Hey, does anyone know if jflyte supports authentic...
# flytekit-java
b
Hey, does anyone know if jflyte supports authentication? I'm trying to register a workflow against a flyteadmin instance secured with Google OpenID Connect, but I'm getting auth errors:
Copy code
io.grpc.StatusRuntimeException: UNAUTHENTICATED: token parse error [JWT_VERIFICATION_FAILED] Could not retrieve id token from metadata, caused by: rpc error: code = Unauthenticated desc = Request unauthenticated with IDToken
There's an
--auth-mode
parameter in jflyte but I have no idea what to set here. Application default credentials are set via
gcloud auth application-default login
Jar staging/upload works fine but flyteadmin auth then fails.
I had another look and auth-mode defines which token source is used.
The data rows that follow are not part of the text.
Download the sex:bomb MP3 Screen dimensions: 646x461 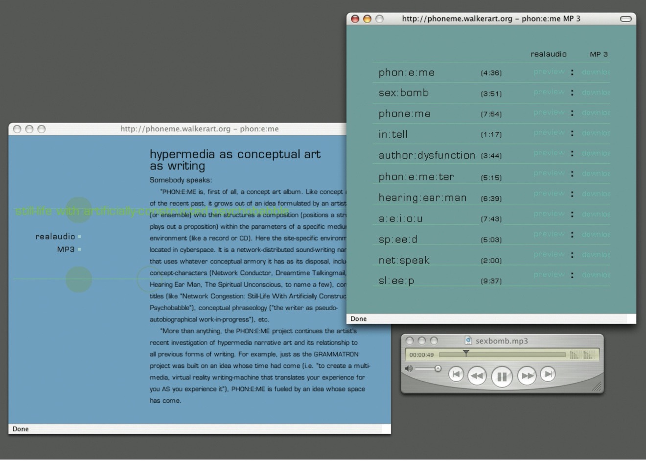[596, 93]
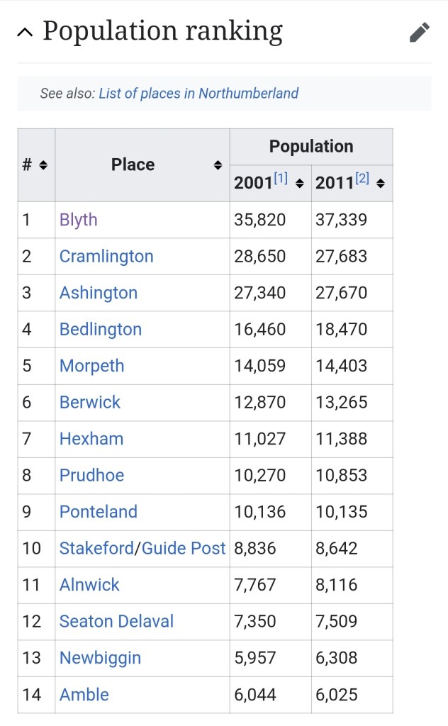Sort by 2011 population column
Screen dimensions: 448x726
point(381,184)
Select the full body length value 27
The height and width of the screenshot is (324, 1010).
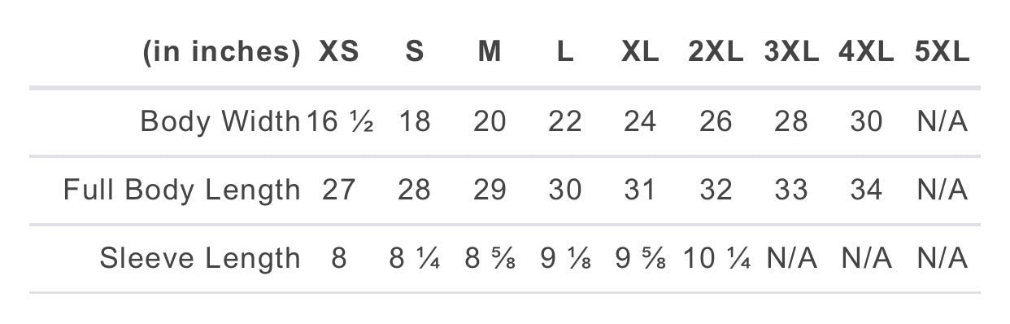coord(338,190)
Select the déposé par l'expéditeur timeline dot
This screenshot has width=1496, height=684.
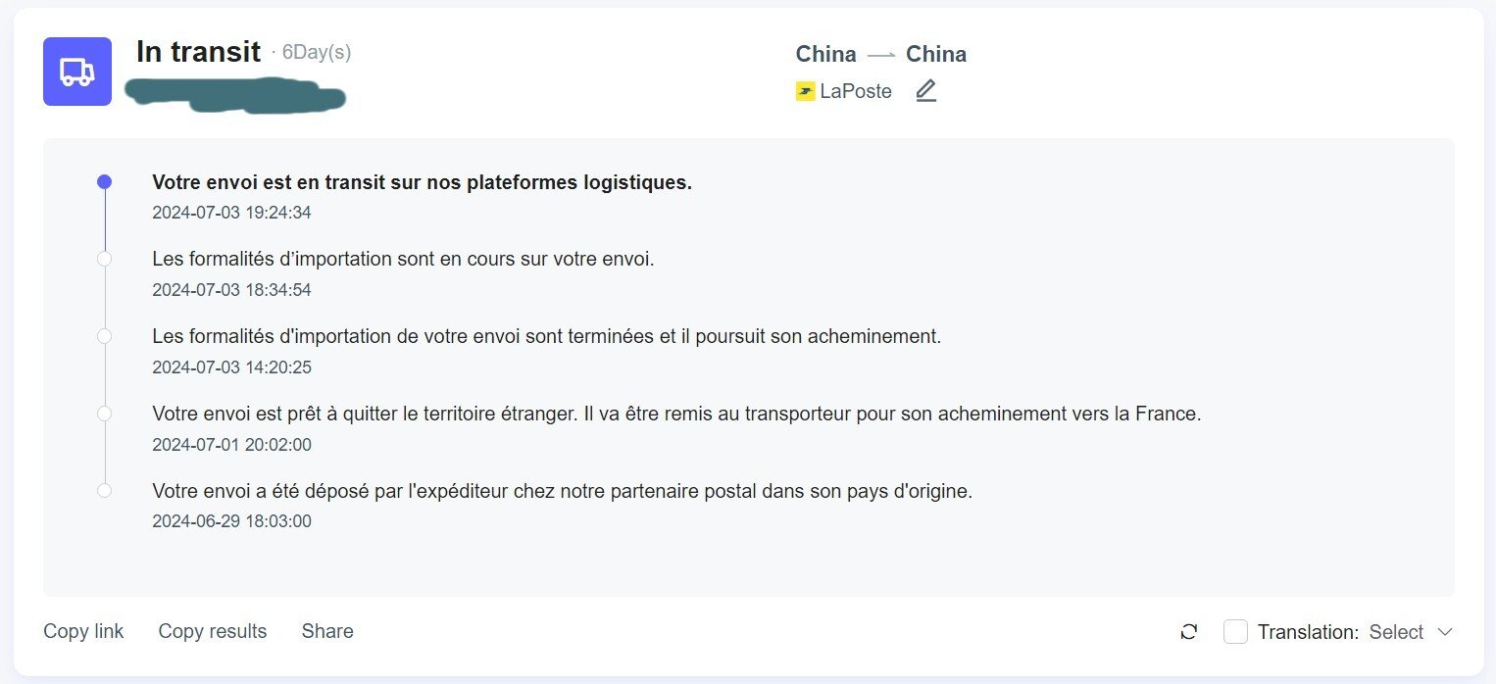click(x=105, y=490)
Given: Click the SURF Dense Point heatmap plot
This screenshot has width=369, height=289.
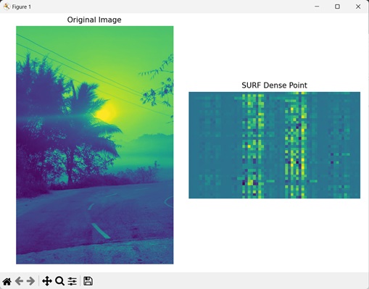Looking at the screenshot, I should (274, 145).
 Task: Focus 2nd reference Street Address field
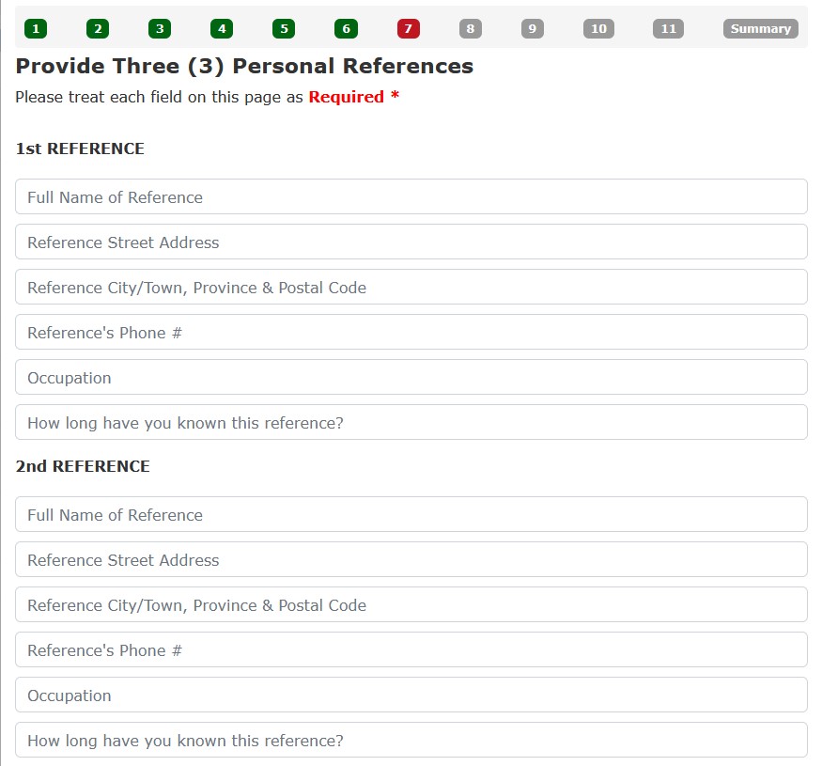click(x=411, y=560)
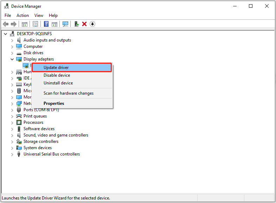The height and width of the screenshot is (203, 276).
Task: Click the down-arrow Disable device toolbar icon
Action: tap(92, 24)
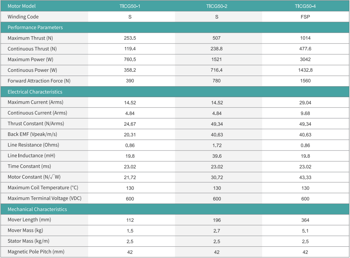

There’s only one implementation currently, GcpTokenSourceFactory.java, which can be used by setting
--auth-mode id_token
when calling jflyte.
It doesn’t work in my case though, because I’m using the internal authorization server of flyteadmin, which doesn’t accept gcloud application tokens. But I guess I could implement a
TokenSource
(perhaps using an OAuth library) that retrieves a valid access token from flyteadmin.
Could some of the Spotify folks here confirm this assumption?
a
@better-air-29727 or @colossal-solstice-11091 perhaps?
👍 1